短い課題 1 - ページ抜粋では、不動産投資をどのようなことだと定義しているか、答えなさい。
短い課題 2 - ページ抜粋によると、不動産投資で節税するには節税の仕組みを理解して最適な物件を選ぶ必要がある。その理由を説明しなさい。
短い課題 3 - ページ抜粋の「不動産投資による【節税】に向いている人は?3つの節税方法を詳しく解説」から「することにもなりかねません。」までを、一字一句そのまま書き写しなさい。

ページ抜粋 -
不動産投資による【節税】に向いている人は?3つの節税方法を詳しく解説

不動産投資による【節税】に向いている人は?

「節税のために不動産投資を始めたけど、節税効果が実感できない」、「そもそも、不動産投資には本当に節税効果があるのか」と思っている人もいるでしょう。

 

結論からいうと、不動産投資による節税は可能です。しかし、節税の仕組みを理解して最適な物件を選ばないと、不動産投資自体に失敗することにもなりかねません。

 

この記事では、不動産投資とは何か、不動産投資で節税するための方法を紹介していきます。不動産投資による節税に興味がある方、不動産投資で無用な失敗を避けたい方は、ぜひご一読ください。

不動産投資とは

不動産投資とは、売却益または運用益、あるいはその両方を目的として、不動産に資金を投入することです。

 

不動産投資には以下の2種類があります。

提供資料 -
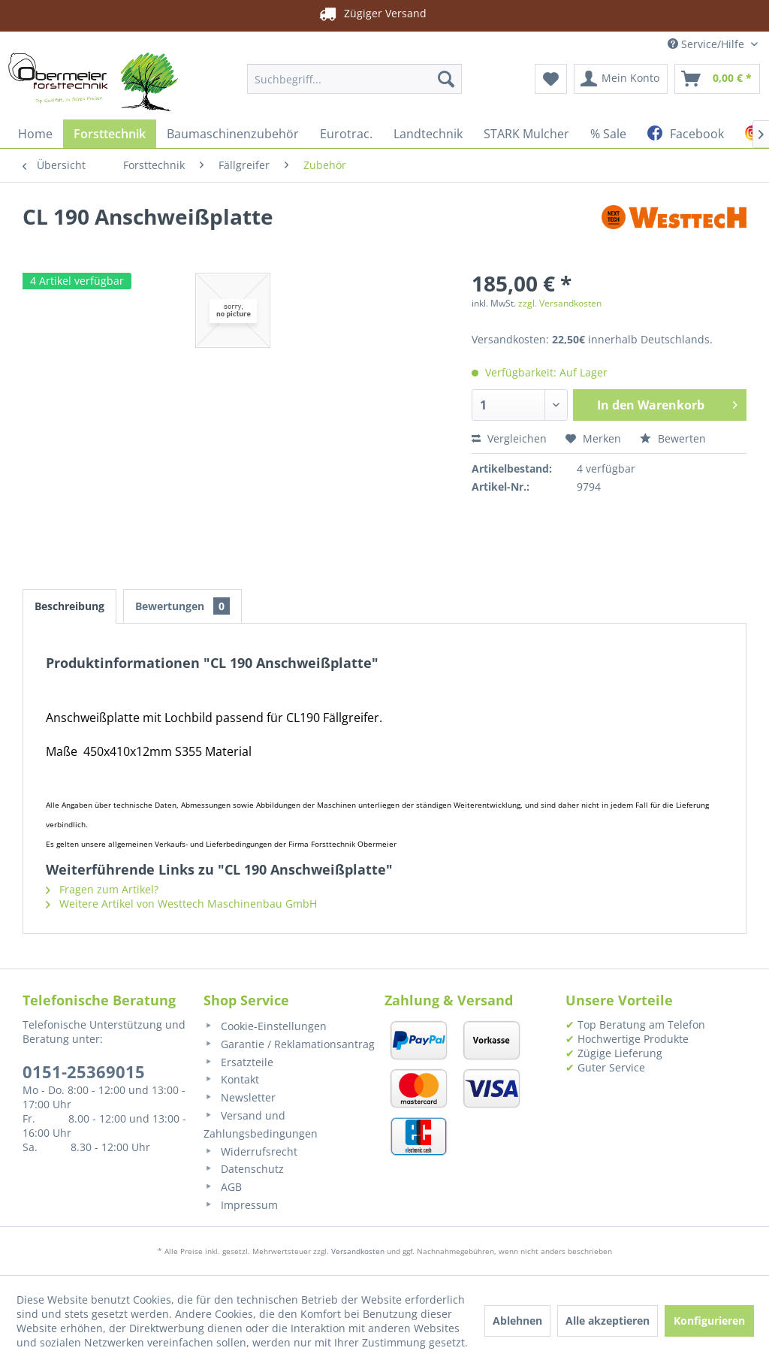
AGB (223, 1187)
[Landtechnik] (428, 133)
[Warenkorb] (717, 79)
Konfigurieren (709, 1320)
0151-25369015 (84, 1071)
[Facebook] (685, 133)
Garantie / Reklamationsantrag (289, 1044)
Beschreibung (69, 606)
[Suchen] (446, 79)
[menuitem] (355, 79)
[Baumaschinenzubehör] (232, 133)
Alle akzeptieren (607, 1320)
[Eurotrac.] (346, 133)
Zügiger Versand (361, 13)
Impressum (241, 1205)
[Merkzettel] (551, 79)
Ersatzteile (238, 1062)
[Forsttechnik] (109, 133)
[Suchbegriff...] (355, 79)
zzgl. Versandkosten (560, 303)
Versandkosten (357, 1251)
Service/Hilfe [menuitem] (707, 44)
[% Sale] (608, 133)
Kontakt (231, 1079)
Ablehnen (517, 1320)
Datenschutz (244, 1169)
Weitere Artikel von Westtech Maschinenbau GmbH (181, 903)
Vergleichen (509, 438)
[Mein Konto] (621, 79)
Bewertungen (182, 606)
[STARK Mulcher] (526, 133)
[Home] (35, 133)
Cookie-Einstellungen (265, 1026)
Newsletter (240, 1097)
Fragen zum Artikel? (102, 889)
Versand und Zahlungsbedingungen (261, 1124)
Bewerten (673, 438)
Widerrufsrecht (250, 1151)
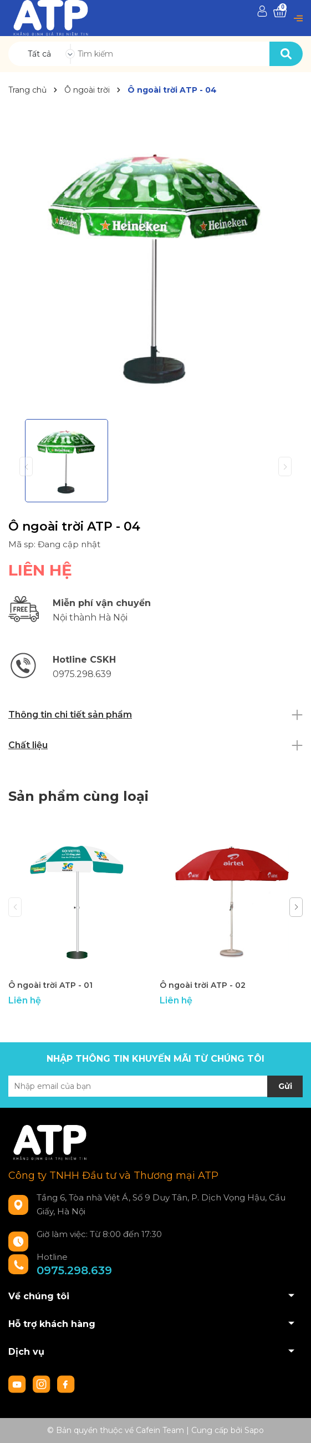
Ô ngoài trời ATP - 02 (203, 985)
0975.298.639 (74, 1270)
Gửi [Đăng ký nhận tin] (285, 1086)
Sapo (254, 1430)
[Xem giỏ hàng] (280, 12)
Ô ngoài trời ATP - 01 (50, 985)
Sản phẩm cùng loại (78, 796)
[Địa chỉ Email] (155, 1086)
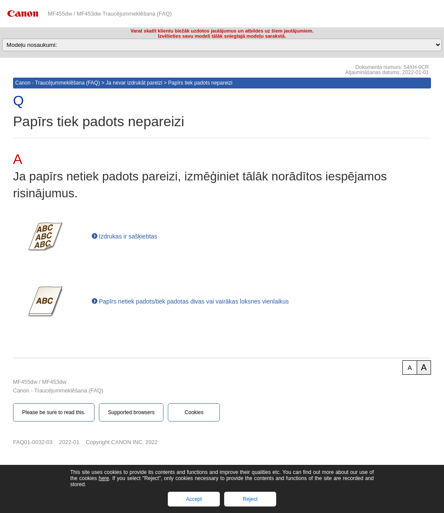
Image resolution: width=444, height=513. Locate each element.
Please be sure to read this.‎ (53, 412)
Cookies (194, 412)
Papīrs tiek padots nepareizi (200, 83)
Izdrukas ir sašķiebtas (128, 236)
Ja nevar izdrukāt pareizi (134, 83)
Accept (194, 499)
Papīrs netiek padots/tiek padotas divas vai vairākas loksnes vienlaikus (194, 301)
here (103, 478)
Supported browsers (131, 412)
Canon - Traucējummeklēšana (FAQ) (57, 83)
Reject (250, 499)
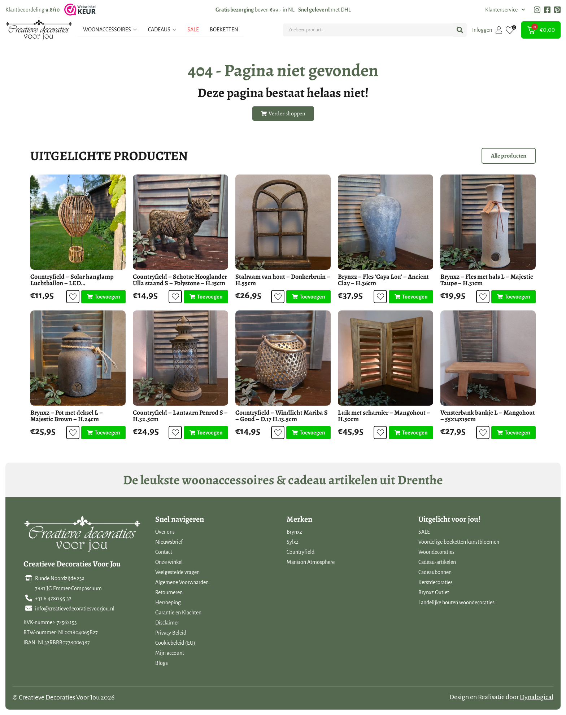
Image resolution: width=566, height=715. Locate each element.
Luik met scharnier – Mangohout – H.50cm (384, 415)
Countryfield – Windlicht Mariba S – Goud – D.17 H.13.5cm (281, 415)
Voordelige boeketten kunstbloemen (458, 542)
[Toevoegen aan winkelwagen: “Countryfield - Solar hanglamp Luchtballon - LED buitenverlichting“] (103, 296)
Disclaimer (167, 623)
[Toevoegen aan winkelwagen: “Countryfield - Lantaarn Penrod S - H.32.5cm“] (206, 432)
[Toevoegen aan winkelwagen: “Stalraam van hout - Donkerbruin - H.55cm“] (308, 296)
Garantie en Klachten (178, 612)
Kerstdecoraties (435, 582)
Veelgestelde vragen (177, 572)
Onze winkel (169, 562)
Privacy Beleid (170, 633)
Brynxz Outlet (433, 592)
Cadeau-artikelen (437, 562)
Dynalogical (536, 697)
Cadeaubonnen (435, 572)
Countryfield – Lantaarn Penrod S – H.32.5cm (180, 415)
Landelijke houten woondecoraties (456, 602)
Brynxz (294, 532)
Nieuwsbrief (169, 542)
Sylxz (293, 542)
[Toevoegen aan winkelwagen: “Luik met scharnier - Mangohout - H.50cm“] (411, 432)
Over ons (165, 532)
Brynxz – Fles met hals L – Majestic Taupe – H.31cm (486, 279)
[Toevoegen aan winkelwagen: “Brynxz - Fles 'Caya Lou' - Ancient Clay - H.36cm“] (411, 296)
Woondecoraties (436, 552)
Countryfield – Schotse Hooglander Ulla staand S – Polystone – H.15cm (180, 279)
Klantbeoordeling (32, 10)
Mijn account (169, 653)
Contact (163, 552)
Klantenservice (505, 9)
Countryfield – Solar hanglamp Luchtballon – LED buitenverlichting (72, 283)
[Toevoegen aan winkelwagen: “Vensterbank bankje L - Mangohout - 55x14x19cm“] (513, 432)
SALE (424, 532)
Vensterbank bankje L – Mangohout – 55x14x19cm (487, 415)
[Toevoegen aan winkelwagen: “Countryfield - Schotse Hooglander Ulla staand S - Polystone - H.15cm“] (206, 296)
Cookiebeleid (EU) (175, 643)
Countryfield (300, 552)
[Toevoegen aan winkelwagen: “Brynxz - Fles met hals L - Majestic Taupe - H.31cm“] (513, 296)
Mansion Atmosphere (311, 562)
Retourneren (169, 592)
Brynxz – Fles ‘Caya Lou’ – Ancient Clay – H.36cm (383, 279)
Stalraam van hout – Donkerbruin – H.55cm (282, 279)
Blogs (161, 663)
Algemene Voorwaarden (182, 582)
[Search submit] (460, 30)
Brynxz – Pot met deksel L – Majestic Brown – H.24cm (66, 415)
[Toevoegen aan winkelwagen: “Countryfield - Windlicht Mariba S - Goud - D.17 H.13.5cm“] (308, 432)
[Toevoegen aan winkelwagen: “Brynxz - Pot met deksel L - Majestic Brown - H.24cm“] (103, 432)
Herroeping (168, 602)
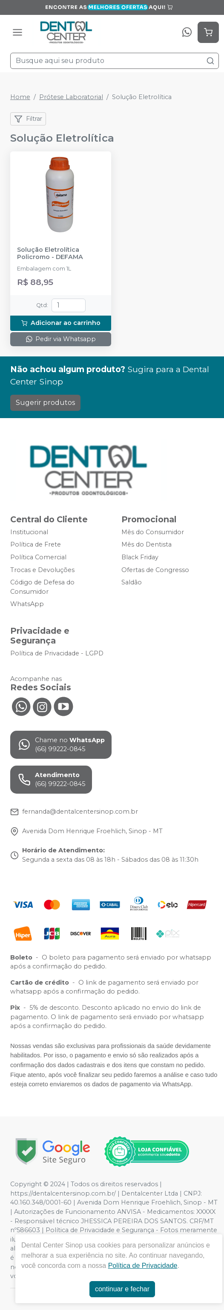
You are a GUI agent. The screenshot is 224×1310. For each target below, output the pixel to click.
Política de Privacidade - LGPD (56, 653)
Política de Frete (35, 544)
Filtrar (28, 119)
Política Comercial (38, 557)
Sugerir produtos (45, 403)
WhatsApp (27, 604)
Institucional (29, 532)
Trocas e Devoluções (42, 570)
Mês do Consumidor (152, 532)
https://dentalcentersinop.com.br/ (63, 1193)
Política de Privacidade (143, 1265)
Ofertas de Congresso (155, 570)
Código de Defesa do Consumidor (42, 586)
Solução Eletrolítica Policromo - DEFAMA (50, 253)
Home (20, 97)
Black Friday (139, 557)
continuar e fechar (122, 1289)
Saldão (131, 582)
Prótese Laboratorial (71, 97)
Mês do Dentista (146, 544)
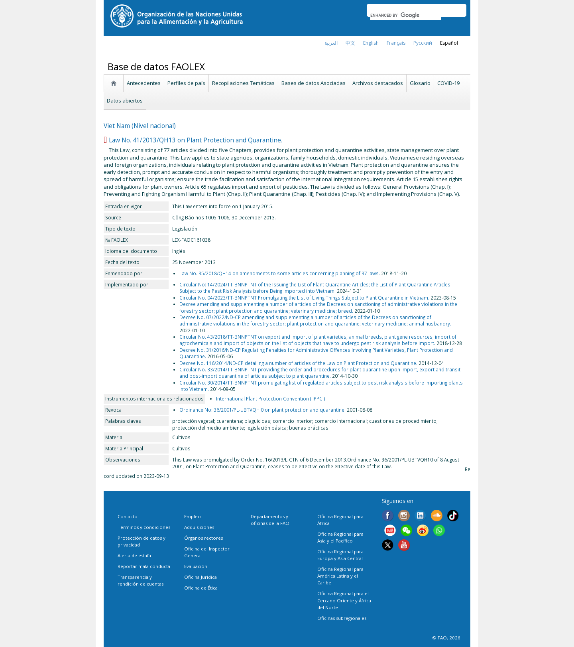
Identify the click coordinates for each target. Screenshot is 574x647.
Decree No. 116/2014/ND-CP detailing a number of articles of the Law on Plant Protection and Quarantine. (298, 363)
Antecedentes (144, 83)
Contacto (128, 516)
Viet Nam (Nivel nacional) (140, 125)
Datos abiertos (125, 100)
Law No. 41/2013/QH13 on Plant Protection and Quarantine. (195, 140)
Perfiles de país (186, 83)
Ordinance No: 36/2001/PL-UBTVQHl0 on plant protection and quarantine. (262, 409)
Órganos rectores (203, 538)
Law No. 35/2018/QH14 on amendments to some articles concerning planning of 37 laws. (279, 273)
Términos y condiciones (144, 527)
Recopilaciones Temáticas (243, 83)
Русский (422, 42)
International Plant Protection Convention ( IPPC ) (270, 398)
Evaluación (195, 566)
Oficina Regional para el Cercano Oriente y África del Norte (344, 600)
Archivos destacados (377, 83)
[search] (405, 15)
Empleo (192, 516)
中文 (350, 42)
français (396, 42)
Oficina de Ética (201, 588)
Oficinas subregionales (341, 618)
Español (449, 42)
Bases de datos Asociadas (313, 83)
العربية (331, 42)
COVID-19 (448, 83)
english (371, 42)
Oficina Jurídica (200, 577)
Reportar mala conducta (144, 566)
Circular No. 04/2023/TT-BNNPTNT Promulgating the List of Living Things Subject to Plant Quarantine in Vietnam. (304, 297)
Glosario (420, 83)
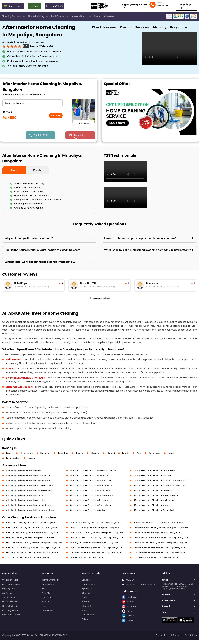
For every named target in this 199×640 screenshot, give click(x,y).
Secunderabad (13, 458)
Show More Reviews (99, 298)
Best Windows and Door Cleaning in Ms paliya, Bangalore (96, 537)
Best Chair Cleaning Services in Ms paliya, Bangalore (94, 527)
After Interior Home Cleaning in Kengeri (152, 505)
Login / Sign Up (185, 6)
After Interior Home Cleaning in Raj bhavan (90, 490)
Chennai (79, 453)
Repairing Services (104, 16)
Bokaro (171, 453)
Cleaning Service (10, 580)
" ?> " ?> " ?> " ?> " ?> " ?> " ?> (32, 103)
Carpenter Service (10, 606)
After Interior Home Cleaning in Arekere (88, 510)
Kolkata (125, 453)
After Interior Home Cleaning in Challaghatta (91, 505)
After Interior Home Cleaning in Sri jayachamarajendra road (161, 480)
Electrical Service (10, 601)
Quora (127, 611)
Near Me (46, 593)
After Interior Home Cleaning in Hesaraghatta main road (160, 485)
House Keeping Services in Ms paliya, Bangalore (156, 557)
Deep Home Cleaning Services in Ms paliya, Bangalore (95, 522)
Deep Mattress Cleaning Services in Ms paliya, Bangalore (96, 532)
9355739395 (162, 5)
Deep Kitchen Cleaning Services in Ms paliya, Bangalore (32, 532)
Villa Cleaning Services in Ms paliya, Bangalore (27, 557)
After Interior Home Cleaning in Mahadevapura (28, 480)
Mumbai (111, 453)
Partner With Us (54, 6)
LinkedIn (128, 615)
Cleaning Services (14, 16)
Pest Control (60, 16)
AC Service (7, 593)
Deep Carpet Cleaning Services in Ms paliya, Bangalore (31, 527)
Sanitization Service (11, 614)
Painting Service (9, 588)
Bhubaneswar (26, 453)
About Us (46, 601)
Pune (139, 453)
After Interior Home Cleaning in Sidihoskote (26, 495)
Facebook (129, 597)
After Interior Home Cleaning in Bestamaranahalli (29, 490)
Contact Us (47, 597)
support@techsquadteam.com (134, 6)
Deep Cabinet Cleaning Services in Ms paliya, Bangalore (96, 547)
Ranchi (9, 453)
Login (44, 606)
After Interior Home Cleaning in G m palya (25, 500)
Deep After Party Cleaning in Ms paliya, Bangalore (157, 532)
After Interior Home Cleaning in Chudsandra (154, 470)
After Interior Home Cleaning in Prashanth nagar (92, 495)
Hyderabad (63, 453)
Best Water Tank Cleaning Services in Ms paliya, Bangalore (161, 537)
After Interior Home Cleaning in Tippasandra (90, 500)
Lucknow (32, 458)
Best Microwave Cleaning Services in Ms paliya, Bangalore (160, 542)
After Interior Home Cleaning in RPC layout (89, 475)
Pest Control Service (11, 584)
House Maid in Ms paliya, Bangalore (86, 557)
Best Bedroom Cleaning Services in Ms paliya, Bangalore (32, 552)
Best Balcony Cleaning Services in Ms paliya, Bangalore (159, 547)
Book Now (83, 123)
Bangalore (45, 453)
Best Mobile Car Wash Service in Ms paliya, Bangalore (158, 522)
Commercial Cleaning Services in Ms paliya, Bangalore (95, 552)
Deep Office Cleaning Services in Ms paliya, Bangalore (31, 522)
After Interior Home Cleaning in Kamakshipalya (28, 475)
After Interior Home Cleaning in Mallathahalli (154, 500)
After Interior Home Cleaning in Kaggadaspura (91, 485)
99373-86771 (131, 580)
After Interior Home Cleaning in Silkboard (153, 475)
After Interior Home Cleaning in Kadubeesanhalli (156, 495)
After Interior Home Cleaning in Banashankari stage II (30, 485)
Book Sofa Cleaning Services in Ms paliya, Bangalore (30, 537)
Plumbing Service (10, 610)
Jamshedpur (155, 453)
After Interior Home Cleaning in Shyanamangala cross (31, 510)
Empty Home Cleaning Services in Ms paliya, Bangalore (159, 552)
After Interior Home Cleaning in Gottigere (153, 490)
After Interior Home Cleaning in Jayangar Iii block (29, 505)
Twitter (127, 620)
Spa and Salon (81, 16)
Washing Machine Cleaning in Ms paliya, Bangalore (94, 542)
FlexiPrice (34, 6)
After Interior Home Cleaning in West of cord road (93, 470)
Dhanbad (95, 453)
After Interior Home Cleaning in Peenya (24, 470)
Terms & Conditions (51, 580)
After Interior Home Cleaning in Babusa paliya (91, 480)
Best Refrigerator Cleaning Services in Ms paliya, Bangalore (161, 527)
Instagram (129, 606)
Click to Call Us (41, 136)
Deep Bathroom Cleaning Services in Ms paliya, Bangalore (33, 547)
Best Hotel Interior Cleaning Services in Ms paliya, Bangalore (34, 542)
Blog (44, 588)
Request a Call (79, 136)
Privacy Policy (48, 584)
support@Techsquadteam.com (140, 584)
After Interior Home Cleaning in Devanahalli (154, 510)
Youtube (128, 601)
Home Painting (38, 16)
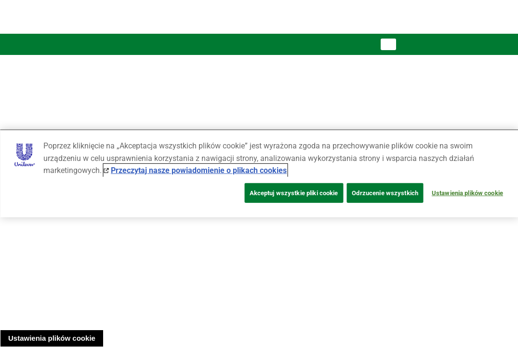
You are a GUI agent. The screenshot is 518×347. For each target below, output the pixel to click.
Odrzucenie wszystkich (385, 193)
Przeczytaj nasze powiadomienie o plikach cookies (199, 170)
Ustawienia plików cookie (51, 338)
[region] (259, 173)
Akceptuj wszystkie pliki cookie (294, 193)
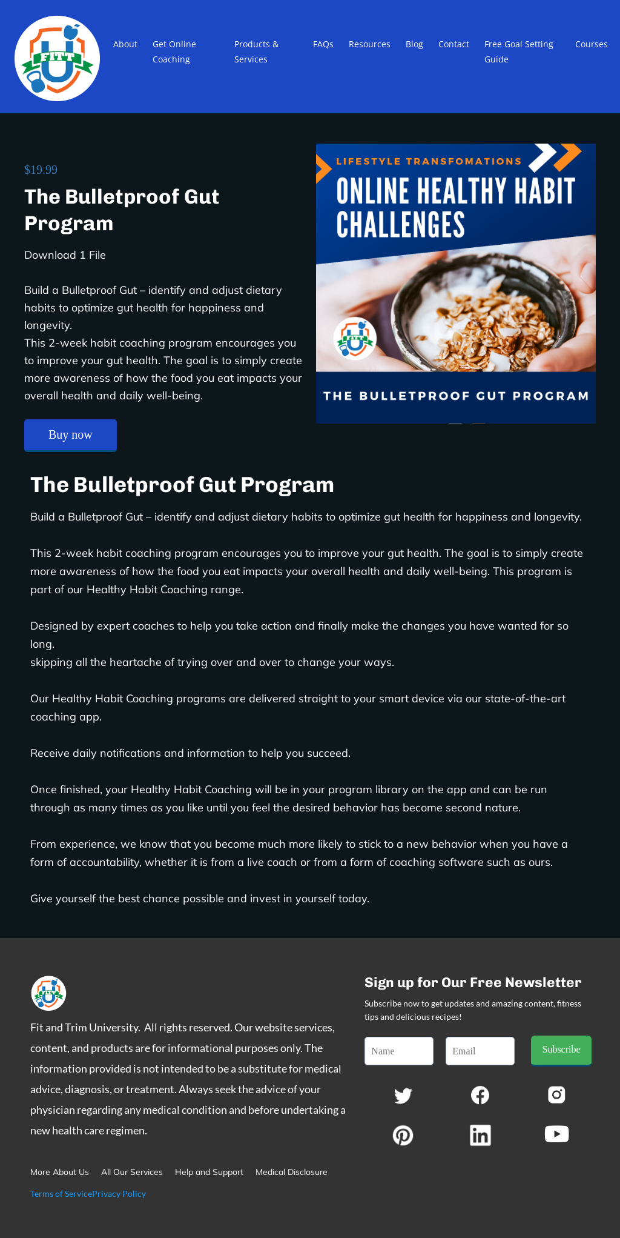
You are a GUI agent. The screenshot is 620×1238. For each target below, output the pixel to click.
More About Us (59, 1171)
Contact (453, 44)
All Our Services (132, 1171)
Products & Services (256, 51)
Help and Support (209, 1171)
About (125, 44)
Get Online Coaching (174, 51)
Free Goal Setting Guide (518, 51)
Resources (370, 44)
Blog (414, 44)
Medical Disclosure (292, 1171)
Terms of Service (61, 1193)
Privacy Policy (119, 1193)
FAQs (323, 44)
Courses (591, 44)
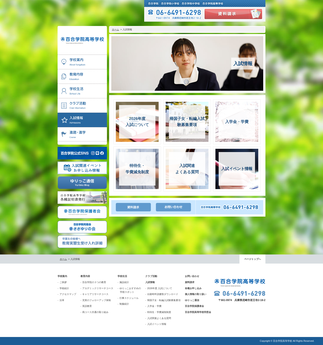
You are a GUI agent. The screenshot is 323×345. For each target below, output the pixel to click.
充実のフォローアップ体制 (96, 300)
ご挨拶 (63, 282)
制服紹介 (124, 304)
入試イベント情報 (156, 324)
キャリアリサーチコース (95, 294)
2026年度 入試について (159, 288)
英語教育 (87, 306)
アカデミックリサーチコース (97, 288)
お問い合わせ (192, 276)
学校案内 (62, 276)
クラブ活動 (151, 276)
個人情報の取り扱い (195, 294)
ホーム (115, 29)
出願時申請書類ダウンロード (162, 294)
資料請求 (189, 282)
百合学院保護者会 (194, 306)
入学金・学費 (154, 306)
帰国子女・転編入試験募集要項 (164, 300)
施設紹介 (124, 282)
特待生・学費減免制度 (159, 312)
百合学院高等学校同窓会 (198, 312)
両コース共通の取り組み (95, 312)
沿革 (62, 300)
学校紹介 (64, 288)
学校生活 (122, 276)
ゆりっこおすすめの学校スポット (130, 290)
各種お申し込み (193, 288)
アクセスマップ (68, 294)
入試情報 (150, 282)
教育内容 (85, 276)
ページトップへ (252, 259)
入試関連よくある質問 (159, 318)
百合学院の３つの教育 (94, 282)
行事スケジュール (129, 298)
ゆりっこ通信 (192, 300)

解答 1 - 売却益または運用益、あるいはその両方を目的として、不動産に資金を投入することです。

解答 2 - 節税の仕組みを理解して最適な物件を選ばないと、不動産投資自体に失敗することにもなりかねないからです。

解答 3 -
不動産投資による【節税】に向いている人は?3つの節税方法を詳しく解説

不動産投資による【節税】に向いている人は?

「節税のために不動産投資を始めたけど、節税効果が実感できない」、「そもそも、不動産投資には本当に節税効果があるのか」と思っている人もいるでしょう。

 

結論からいうと、不動産投資による節税は可能です。しかし、節税の仕組みを理解して最適な物件を選ばないと、不動産投資自体に失敗することにもなりかねません。